Liquid water existed on the surface of Mars more recently than previously thought, according to a new study that found several lakes, some as large as the Great Lakes of North America, that were formed between 2 billion and 3 billion years ago.
The study, which is set to be published in the Journal of Geophysical Research, Planets, was conducted through NASA's Jet Propulsion Laboratory. The new discovery not only suggests that water remained on Mars once it lost its magnetic field it started losing its atmosphere about 4 billion years ago, but also that the Red Planet was capable of sustaining microbial life much longer – and more recently – than previously thought.
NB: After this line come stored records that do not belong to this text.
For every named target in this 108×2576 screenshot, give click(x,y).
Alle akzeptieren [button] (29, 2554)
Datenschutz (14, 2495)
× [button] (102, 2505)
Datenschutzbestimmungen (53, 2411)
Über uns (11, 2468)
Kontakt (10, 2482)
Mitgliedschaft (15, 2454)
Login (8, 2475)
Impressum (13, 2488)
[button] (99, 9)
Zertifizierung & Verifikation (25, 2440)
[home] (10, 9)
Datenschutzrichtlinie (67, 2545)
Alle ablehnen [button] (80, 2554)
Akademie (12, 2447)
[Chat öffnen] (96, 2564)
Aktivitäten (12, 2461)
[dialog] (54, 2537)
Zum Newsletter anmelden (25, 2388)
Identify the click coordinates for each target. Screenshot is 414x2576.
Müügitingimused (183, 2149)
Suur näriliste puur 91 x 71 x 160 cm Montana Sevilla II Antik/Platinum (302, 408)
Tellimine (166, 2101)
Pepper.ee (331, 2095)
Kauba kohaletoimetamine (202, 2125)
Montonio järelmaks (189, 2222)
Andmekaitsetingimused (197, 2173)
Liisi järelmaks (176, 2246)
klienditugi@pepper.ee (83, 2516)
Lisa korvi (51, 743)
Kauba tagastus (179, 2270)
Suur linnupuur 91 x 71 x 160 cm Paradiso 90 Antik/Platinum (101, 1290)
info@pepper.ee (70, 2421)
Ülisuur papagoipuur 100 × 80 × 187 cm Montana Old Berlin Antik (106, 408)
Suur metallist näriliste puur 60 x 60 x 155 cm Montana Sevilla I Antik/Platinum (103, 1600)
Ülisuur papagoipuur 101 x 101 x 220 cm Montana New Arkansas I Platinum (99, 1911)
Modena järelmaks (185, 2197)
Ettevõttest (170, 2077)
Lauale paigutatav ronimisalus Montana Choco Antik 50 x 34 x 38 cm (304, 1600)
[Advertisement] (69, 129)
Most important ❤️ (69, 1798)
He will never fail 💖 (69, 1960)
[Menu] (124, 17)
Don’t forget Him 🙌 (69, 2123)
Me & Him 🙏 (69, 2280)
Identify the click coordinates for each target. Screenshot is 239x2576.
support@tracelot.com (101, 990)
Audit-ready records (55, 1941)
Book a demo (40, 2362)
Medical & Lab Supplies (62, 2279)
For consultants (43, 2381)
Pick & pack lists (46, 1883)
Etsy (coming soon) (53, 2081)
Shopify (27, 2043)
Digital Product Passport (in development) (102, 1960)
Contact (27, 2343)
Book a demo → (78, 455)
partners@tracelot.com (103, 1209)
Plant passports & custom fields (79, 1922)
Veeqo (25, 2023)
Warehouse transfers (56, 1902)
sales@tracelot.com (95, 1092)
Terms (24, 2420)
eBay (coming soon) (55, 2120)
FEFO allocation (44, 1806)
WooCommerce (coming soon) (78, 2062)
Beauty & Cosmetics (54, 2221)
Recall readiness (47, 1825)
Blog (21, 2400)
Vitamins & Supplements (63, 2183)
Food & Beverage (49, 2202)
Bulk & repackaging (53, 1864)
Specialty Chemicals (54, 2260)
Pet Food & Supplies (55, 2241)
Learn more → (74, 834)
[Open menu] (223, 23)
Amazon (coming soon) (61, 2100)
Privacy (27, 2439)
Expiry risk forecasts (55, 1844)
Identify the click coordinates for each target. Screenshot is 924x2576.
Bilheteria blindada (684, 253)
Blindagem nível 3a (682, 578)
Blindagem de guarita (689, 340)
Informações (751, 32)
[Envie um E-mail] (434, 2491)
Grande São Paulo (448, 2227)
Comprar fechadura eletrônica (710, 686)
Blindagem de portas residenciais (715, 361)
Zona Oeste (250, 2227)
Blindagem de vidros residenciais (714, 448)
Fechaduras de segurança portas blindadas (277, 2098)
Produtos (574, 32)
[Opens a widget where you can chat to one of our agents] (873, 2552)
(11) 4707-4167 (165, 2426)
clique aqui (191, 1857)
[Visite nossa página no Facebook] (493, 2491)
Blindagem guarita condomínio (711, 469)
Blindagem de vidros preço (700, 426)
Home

"We discovered valleys that carried water into lake basins,” Sharon Wilson of the Smithsonian Institution, Washington, and the University of Virginia, Charlottesville, said in a statement from NASA. "Several lake basins filled and overflowed, indicating there was a considerable amount of water on the landscape during this time."
"One of the lakes in this region was comparable in volume to Lake Tahoe," said Dr. Wilson said, while one nicknamed "Heart Lake" held more water than Lake Ontario.
Wilson and her colleagues found evidence for valleys and crater lakes in photos of Mars’s Arabia Terra region taken by three orbiting spacecraft – NASA’s Mars Global Surveyor, Europe’s Mars Express, and NASA's Mars Reconnaissance Orbiter.
By counting the number of craters on different sections of the landscape, the team formulated a timeline and determined that this wet period occurred 2 billion to 3 billion years ago, long after many scientists believe Mars’s "warm, wet" period had ended.
At first scientists thought that water on Mars had existed only very briefly, and primarily underground. But since Mars Global Surveyor arrived at Mars almost 20 years ago, a growing chorus of scientists is arguing that Mars had large volumes of water above-ground and for long periods of time.
"What we thought we knew about water on Mars is constantly being put to the test,” Michael Meyer, lead scientist for NASA’s Mars Exploration Program at NASA Headquarters in Washington, said in 2015, when researchers discovered other evidence for lakes on Mars.
The new study is consistent with previous findings, and adds new evidence.
"This paper presents evidence for episodes of water modifying the surface on early Mars for possibly several hundred million years later than previously thought, with some implication that the water was emplaced by snow, not rain," said MRO project scientist Rich Zurek, of NASA's Jet Propulsion Laboratory, in a statement.
The study suggests that the water came from spring snowmelt, although the researchers have not yet determined what could have warmed snow enough to melt. One theory is an extreme change in the planet's tilt.
"The rate at which water flowed through these valleys is consistent with runoff from melting snow," Wilson said in a statement. "These weren't rushing rivers. They have simple drainage patterns and did not form deep or complex systems like the ancient valley networks from early Mars."
Perhaps most importantly, the discovery means that microbial life could have existed on Mars more recently than previously thought, which could influence future Mars research and missions.
"A key goal for Mars exploration is to understand when and where liquid water was present in sufficient volume to alter the Martian surface and perhaps provide habitable environments," said Dr. Zurek.